PROBLEM TO SOLVE = Could you repeat all of the entries word for word, minus any pictures?

[Stored records]

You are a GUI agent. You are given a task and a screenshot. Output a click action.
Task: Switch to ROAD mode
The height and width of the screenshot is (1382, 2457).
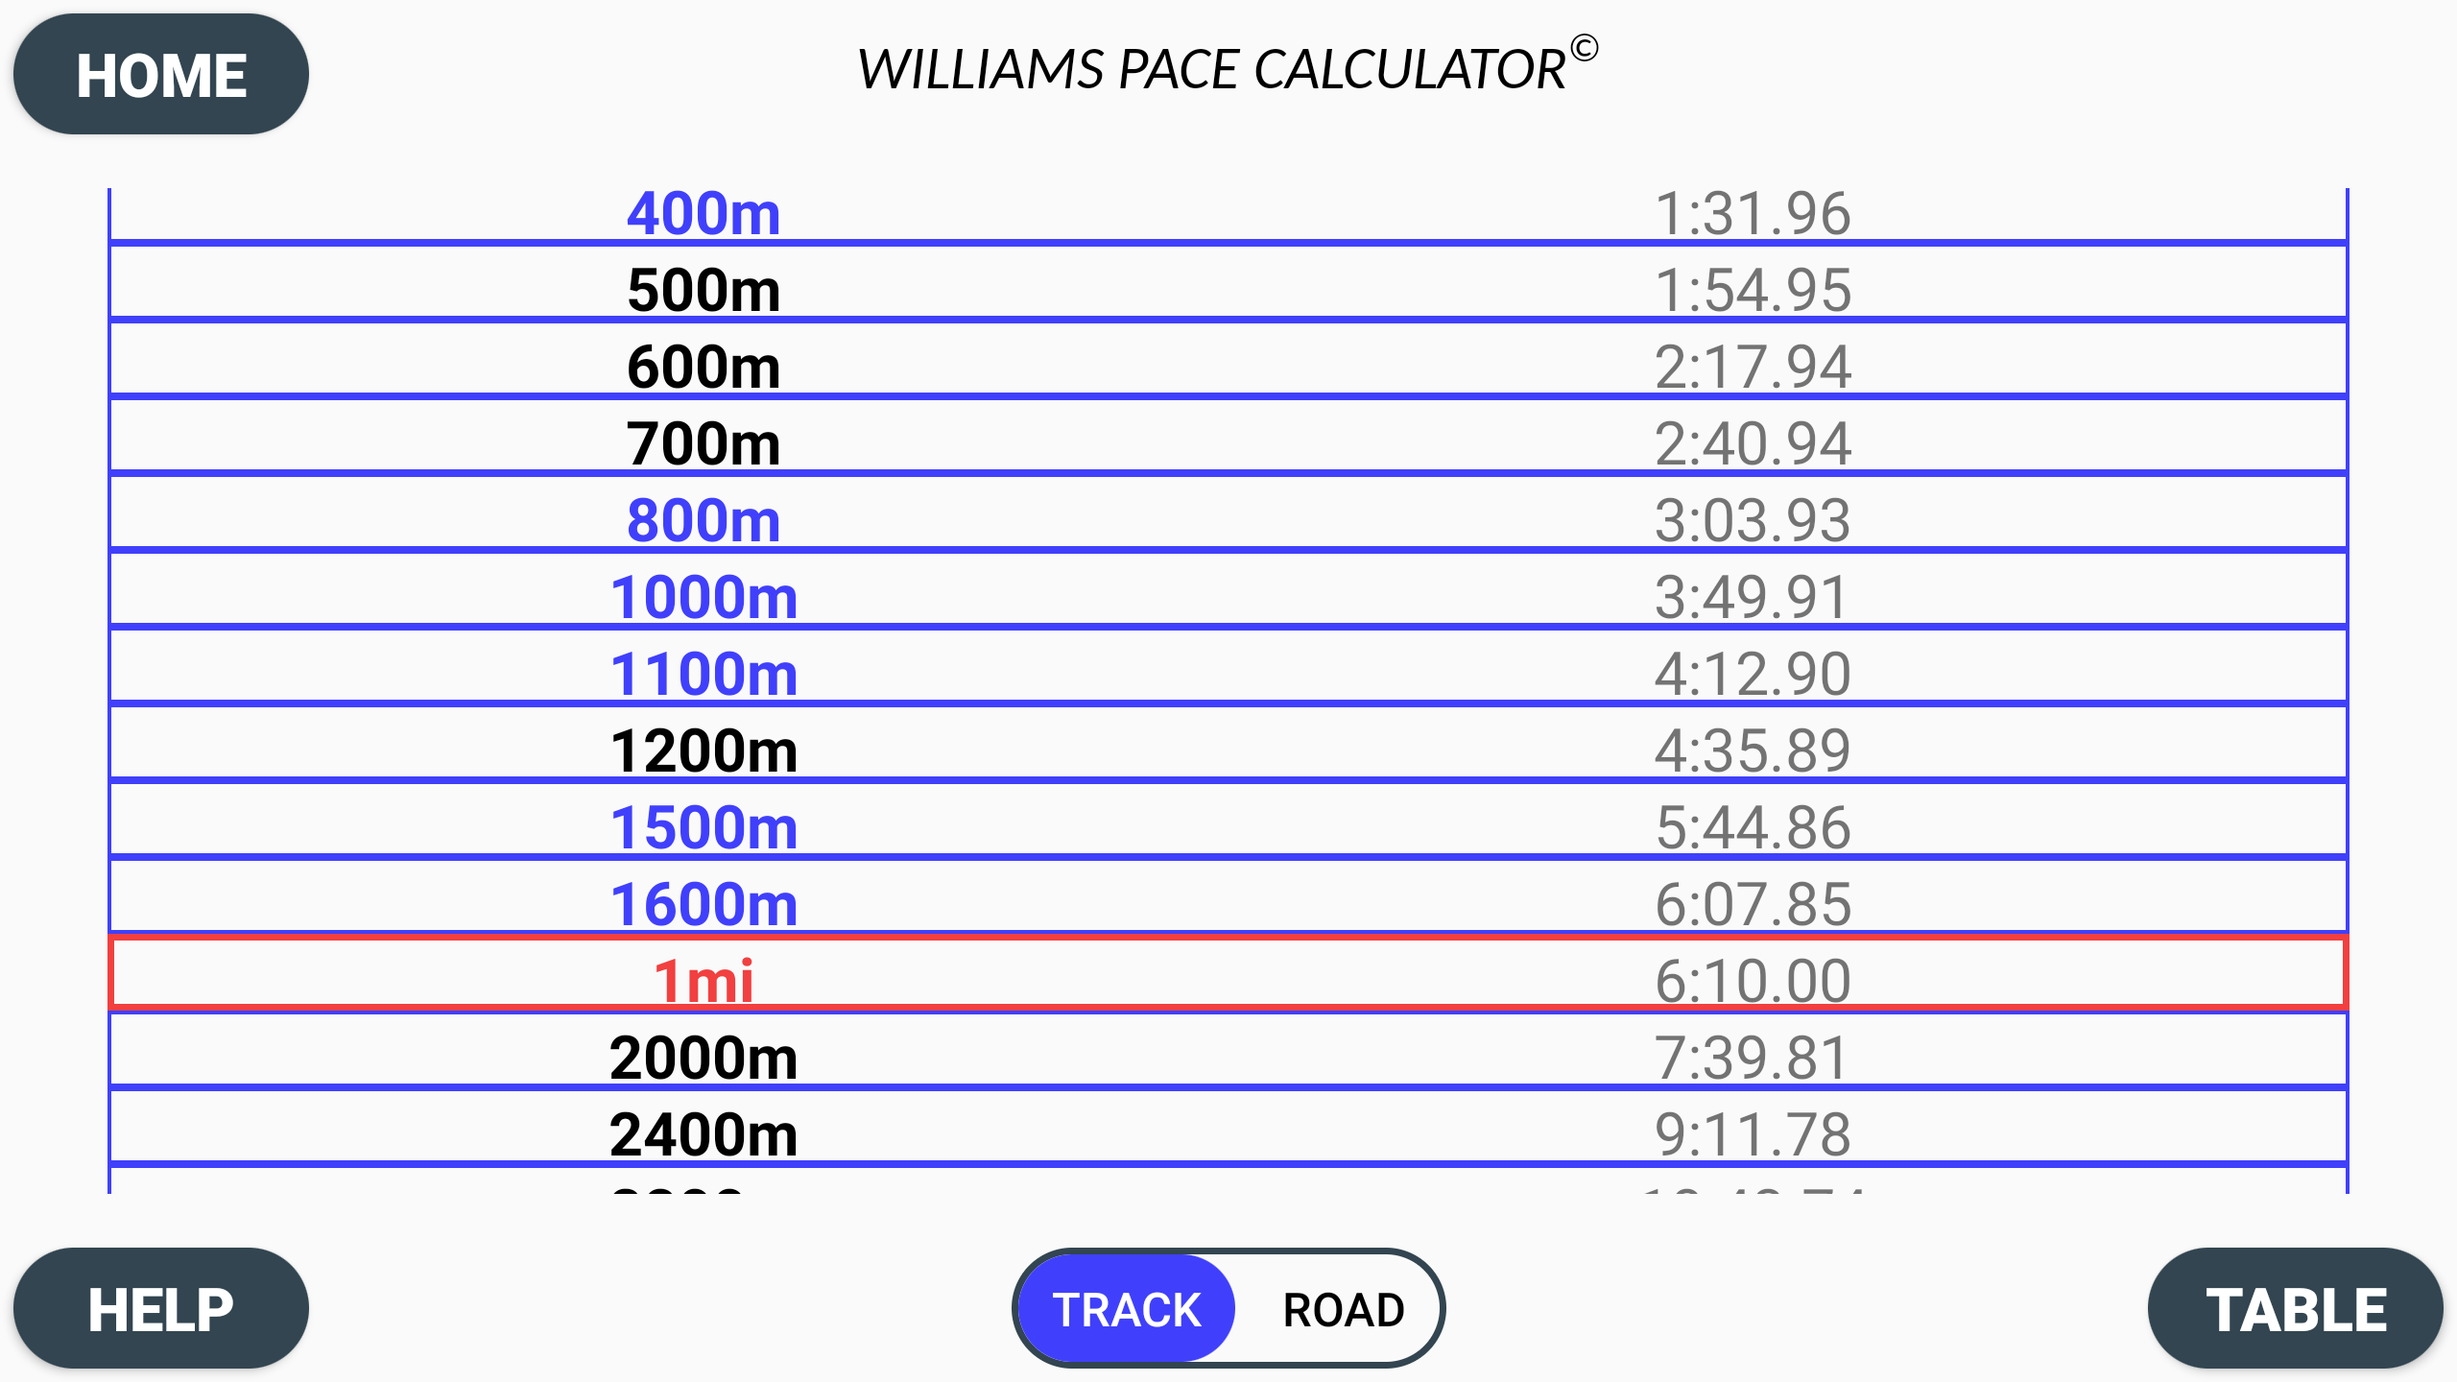tap(1340, 1306)
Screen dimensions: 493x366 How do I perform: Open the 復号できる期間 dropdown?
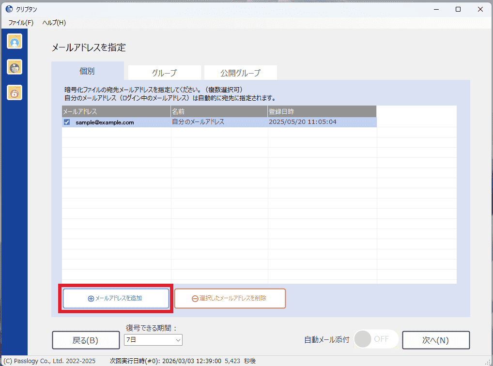tap(153, 340)
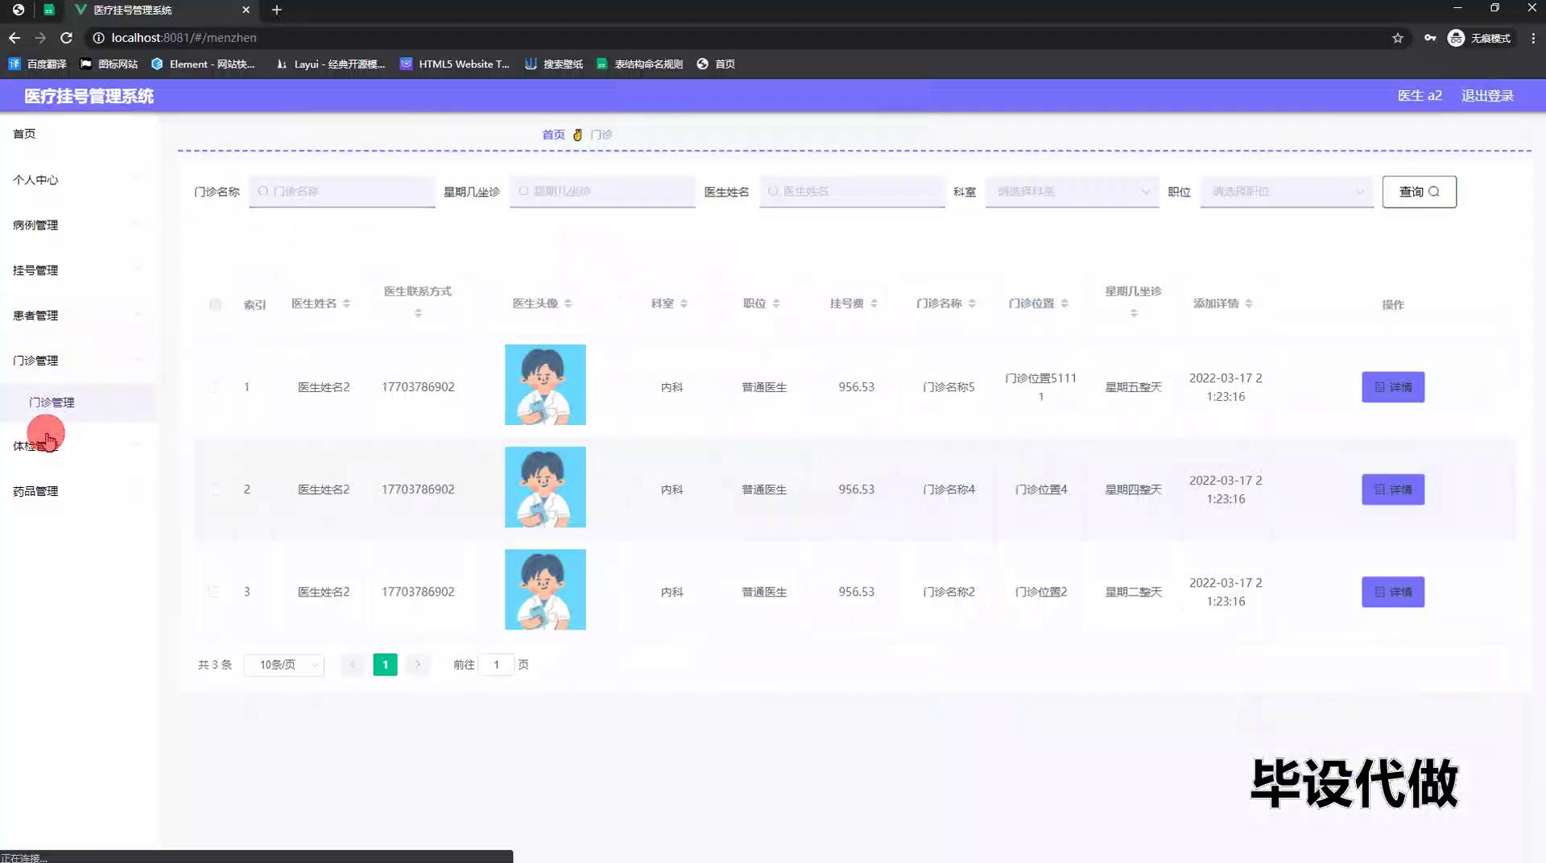Bookmark this page with the star icon

point(1398,38)
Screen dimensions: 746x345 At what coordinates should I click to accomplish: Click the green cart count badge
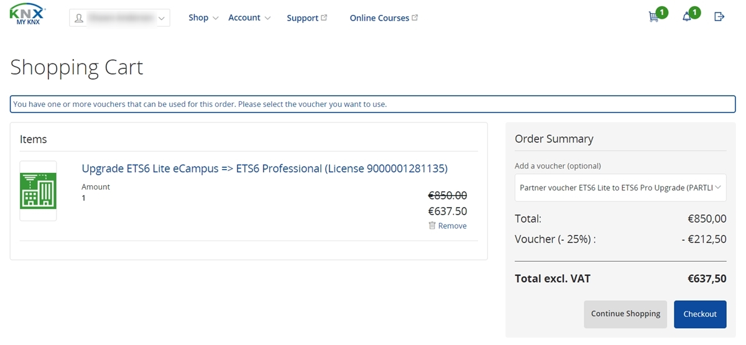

EXERCISE SOLUTION =
You are a GUI agent. You are given a task and a screenshot. Output a click action.
Task: Switch to ROAD mode
The height and width of the screenshot is (1382, 2457).
tap(1340, 1306)
Screen dimensions: 493x366 How do I perform: Open the 復号できる期間 dropdown?
tap(153, 340)
Bookmark this page with the star icon

point(1398,38)
Screen dimensions: 746x345 At what coordinates should I click to accomplish: Click the green cart count badge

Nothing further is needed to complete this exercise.